Origins and ritual significance

Prior to Muhammad claiming to receive revelations from Allah, the Ka'aba served as a popular pre-Islamic shrine, which according to hadith tradition housed 360 idols and images of mostly pagan deities and attracted pilgrims and trade from many parts of Arabia. There were also reports that figures of Mary and Jesus were in the Kaaba narrated from Muslims who died in the early 2nd century.[1] According to a hadith, the Ka'bah may have contained pictures of Abraham and Mary (see Sahih Bukhari 4:55:570 and similarly Sahih Bukhari 4:55:571). Also according to tradition, particularly emphasized at this shrine during Muhammad's pre-Islamic years was the worship of the pagan Arab god Hubal.

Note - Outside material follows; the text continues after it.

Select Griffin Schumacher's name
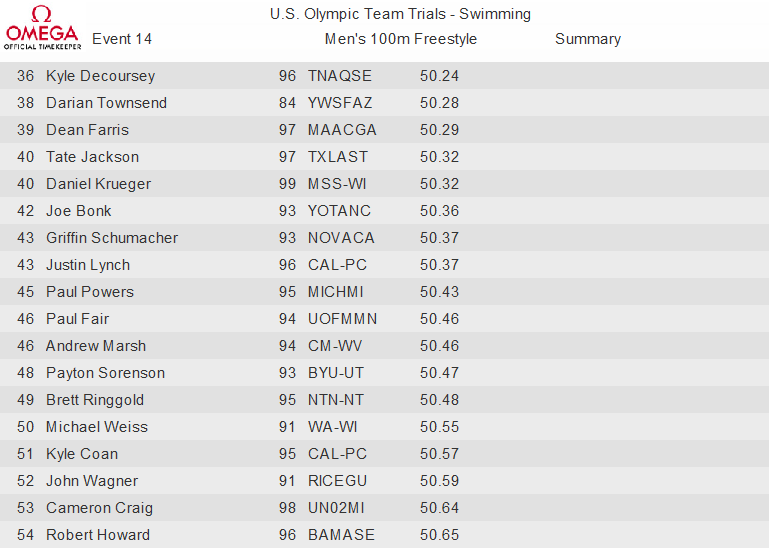Screen dimensions: 769x548 112,237
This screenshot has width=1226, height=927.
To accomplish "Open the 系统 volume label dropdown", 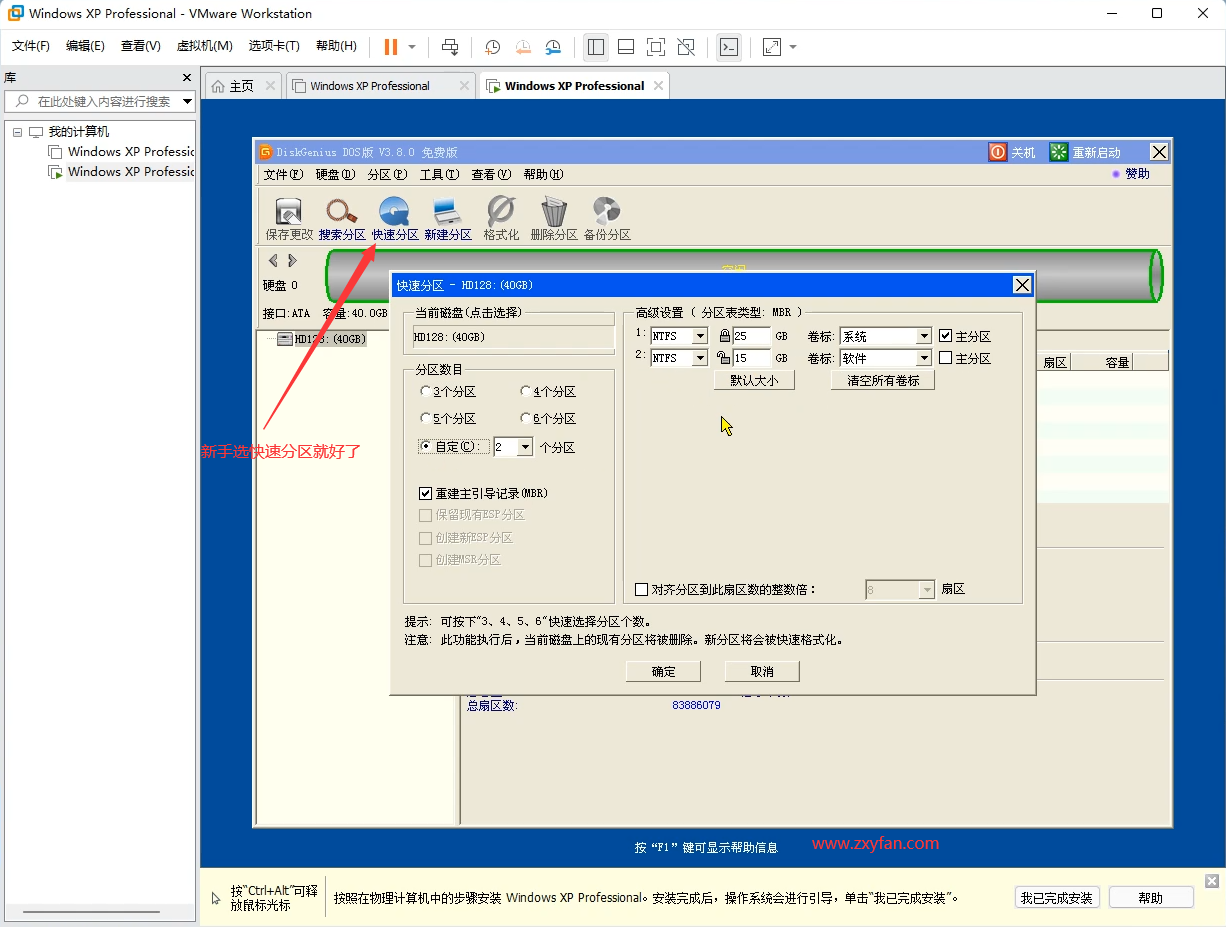I will pyautogui.click(x=923, y=336).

History of the house of Abraham mythology

The Quran frequently mentions a secure sanctuary or house where rituals take place, which it names "the Ka'bah, the sacred house" in Quran 5:95-97. Traditionally, this is identified with the "foundations of the house" raised by Abraham and Ishmael in Quran 2:127, which is probably the intended implication. See also Quran 3:96 which says the first house for mankind where Abraham used to pray was built at Bakkah, generally understood to mean Mecca, and Quran 14:35-41 where the sacred house built by Abraham is described in the same terms as the Ka'bah in other verses. Even more explict is Quran 22:26-29 where the site of the house of Abraham is identified with the "ancient house" which it permits pilgrims to circumambulate. There is, however, little to no direct evidence on the pre-Islamic history of the Ka'bah in Mecca. In contrast, there is some significant indirect evidence bearing on the question and it does not favour the traditional understanding.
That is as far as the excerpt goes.